* [Brief]: Return only how many lines in the data include the string "Given".
=== Section Start ===
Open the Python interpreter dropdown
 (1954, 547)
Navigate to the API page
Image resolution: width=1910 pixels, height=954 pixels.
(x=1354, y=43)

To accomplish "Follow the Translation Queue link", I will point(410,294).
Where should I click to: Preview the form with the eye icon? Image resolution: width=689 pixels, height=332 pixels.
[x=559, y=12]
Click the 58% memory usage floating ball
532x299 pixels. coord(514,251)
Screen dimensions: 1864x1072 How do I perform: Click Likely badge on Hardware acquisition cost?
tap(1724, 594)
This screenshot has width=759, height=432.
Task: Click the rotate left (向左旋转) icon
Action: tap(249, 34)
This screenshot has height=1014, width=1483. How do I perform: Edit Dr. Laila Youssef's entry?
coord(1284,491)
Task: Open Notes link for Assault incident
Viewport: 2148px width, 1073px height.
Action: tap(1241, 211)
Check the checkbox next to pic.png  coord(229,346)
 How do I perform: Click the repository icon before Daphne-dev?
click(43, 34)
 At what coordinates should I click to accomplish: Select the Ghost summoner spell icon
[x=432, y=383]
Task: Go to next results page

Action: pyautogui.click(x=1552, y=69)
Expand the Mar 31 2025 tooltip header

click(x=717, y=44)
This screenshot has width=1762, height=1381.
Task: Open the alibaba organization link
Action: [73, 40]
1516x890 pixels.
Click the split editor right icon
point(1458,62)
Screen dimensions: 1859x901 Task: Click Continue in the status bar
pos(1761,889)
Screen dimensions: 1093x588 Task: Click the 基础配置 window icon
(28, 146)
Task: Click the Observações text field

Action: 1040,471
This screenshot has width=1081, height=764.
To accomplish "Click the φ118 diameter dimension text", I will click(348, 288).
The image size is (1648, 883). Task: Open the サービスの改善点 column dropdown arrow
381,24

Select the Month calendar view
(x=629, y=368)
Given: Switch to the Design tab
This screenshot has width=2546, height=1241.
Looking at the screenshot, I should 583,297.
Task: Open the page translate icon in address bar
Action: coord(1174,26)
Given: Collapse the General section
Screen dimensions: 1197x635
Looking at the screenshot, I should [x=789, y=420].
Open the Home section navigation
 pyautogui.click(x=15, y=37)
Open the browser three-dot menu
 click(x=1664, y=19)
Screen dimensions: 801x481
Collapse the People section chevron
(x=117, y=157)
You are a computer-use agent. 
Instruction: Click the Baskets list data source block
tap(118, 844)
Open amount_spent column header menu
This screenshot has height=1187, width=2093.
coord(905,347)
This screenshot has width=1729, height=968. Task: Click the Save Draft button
=== Section End ===
* [Output below]: 2